(Beginning of Study text)
If you don’t have a static IP address, your options are:
- Contact your internet service provider and request moving to a static IP address.
- Check with your provider what the IP address range that may addressed to you is. Your can be assigned a group of IP addresses instead of just a single one. While this is still not ideal, it is much better no protection at all.
- If you are only using your access occasionally, you could contact Ausvet to updated your IP address when you need to use the system (but you will lose access when your IP address changes). This is not ideal either, but may be adequate for very occasional access.
- Ask Ausvet to remove the IP address security control. Sorry, we are responsible for the safety of your data, and we will say ‘No’.
(End of Study text)
(Beginning of Stored data)
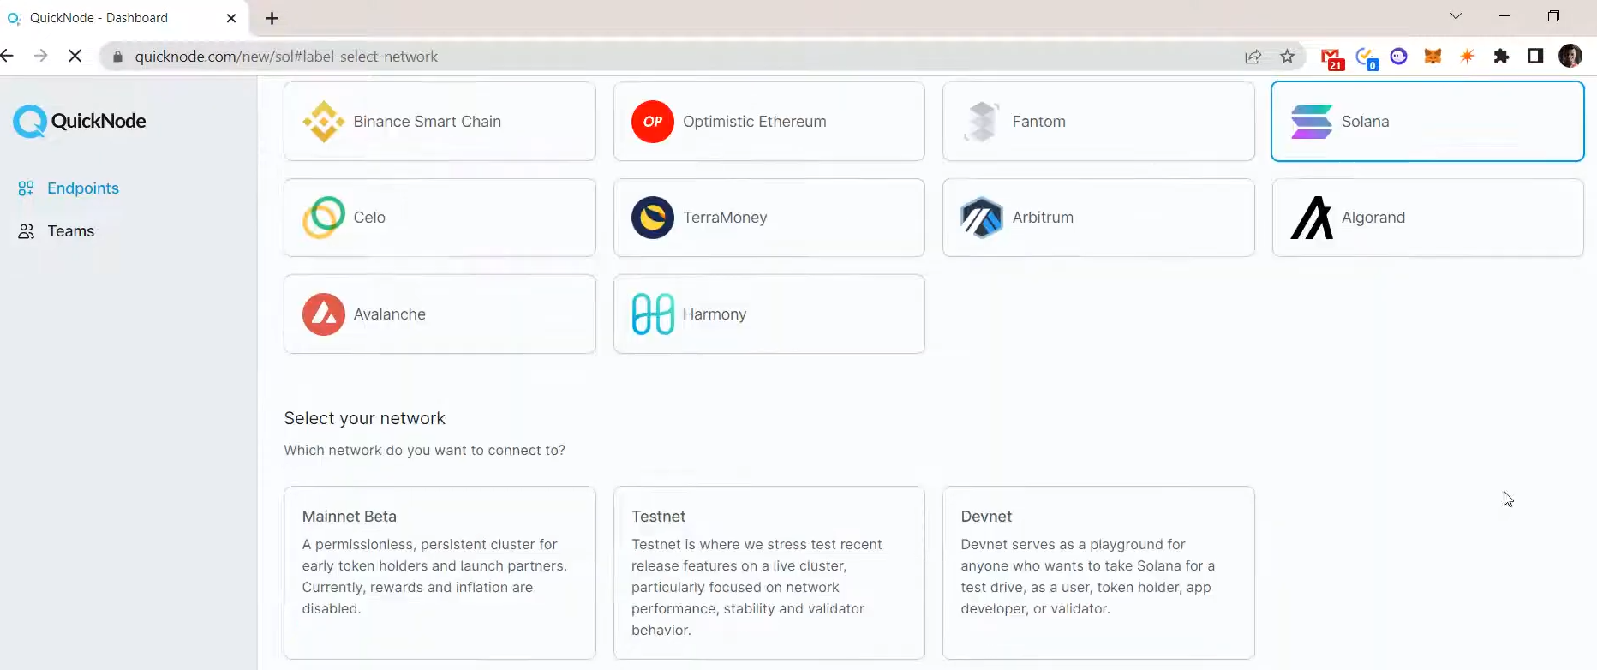Click the Harmony logo icon

click(652, 314)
(End of Stored data)
*Work task*: From the static IP address text, reproduce the passage between "- Check with" and "protection at all.", inclusive. The data was drawn from a separate source.

*Answer space*:
- Check with your provider what the IP address range that may addressed to you is. Your can be assigned a group of IP addresses instead of just a single one. While this is still not ideal, it is much better no protection at all.